Methods and Results—Serum fibrosis markers were measured in 880 participants of the Cardiovascular Health Study (mean age 77±6 yrs, 48% female). Participants with systolic HF (n=179, LV ejection fraction < 55%) and those with diastolic HF (n=131, LV ejection fraction
55%) were compared to controls (280 with cardiovascular risk factors, and 279 healthy individuals) using a nested case-control design. Fibrosis markers included carboxyl-terminal peptide of procollagen type I (PIP), carboxyl-terminal telopeptide of collagen type I (CITP), and amino-terminal peptide of procollagen type III (PIIINP). Echocardiography was used to document systolic and diastolic function parameters. Analysis of variance and logistic regression (per tertile odds ratios: OR), adjusted by age, gender, race, hypertension, atrial fibrillation, coronary heart disease, baseline serum glucose, serum cystatin C, serum creatinine, C-reactive protein, any ACE inhibitor, spironolactone or any diuretic, NT-proBNP and total bone mineral density were performed.

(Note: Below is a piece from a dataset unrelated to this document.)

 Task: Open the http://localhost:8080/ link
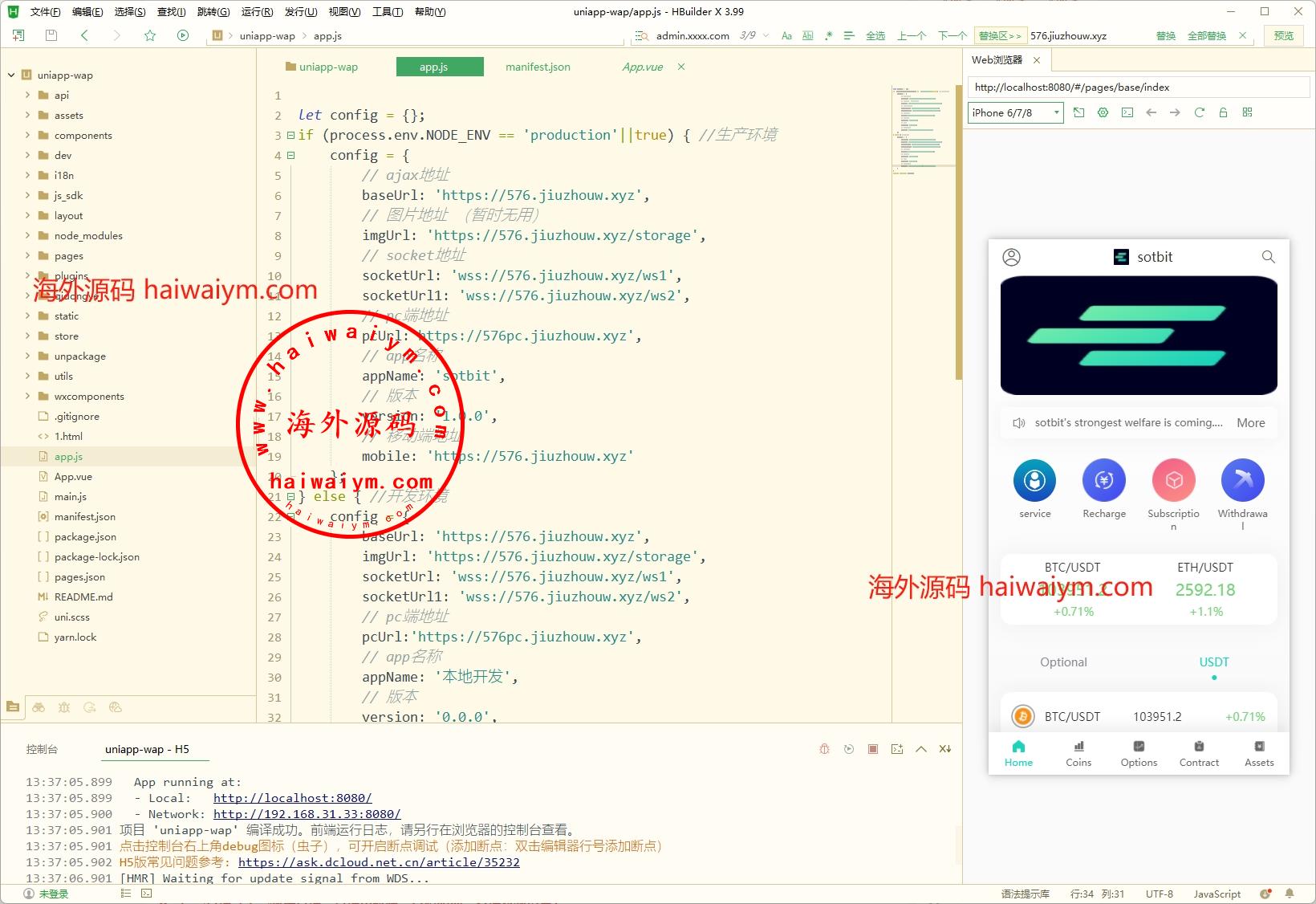coord(292,798)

Systolic HF was associated with significantly elevated CITP (OR = 2.6; 95%CI = 1.2-5.7) and PIIINP (OR = 3.3; 95% CI = 1.6 -5.8), when adjusting for covariates. Associations of diastolic HF were significant for CITP (OR = 3.9, 95% CI = 1.9-8.3) and PIIINP (OR = 2.7; 95% CI = 1.4-5.4). HF was not associated with elevated PIP (p > 0.10), and fibrosis markers did not significantly differ between HF with diastolic versus those with systolic dysfunction (p values > 0.10) whereas NT- proBNP mean values were higher in SHF than in DHF (p <0.0001).
Conclusions—Fibrosis markers are significantly elevated in elderly individuals with diastolic or systolic HF. These associations remained significant when adjusting for covariates relevant to the aging process.